The government is to host an autumn summit on sustainable construction as a platform to launch its Code for Sustainable Buildings.
The event, pencilled in for 27 October, will also look at the energy performance of the UK’s existing housing stock.
A draft version of the code was to be published for consultation earlier this year, but the general election delayed publication until the autumn.
The code will set targets for sustainability over and above standards laid out in the Building Regulations. Measures will be set out for waste, energy and water use, sustainable materials and serviceability.
In its election manifesto, the Labour Party announced that all publicly funded new homes would have to comply with the code from April 2006.
It will cover all new social housing as well as homes built on land acquired from the public sector, including land owned by English Partnerships and former hospitals and defence facilities.
The code will set targets for sustainability over and above standards laid out in the Building Regulations
The code will be voluntary for private housebuilders. However, in response to parliament’s environmental audit committee report on sustainable housing, the government said that it wanted the code to become the single national standard for sustainable building in all construction sectors.
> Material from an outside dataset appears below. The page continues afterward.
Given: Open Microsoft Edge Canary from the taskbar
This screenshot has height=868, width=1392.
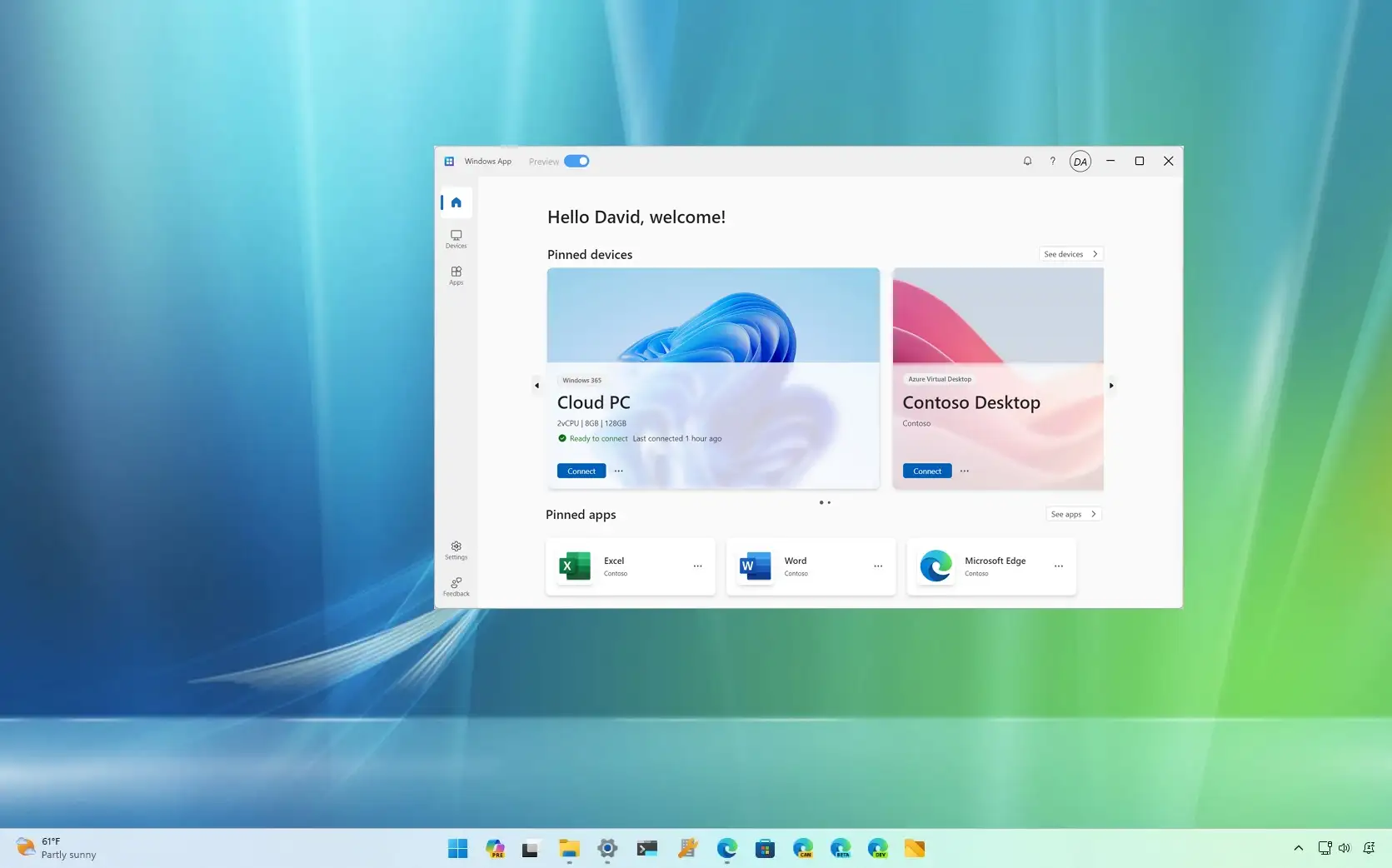Looking at the screenshot, I should point(802,848).
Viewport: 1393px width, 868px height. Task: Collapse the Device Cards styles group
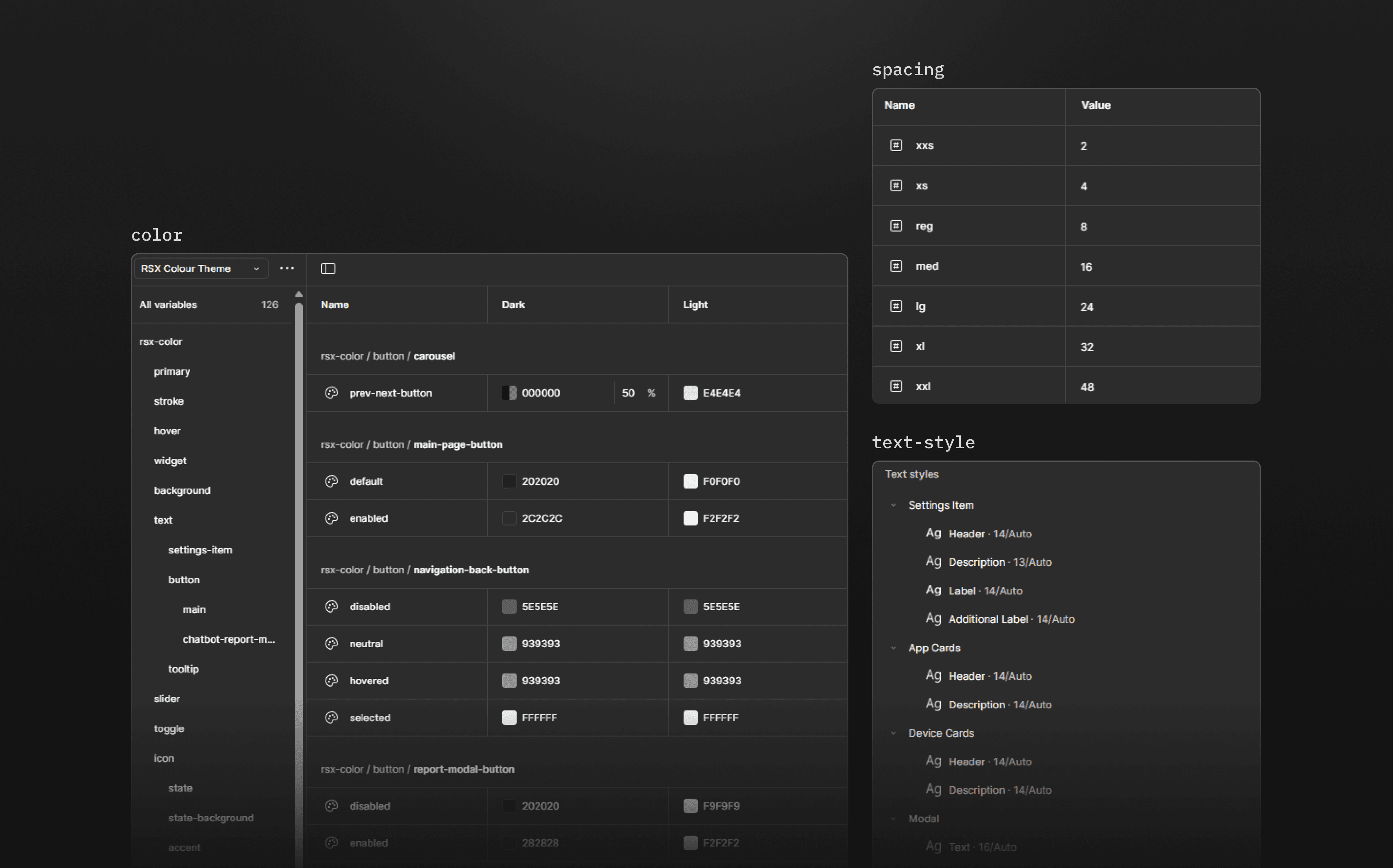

The government’s response said: “We will encourage local authorities to promote the code and apply similar standards consistently to privately developed homes as part of their local development frameworks.”
The government said it would encourage uptake of the code by using it to give purchasers information on the running costs and sustainability of their new home.
Michael Ankers, the chief executive of the Construction Products Association and a member of the code’s senior steering group, said it could also apply to non-dwellings in the future.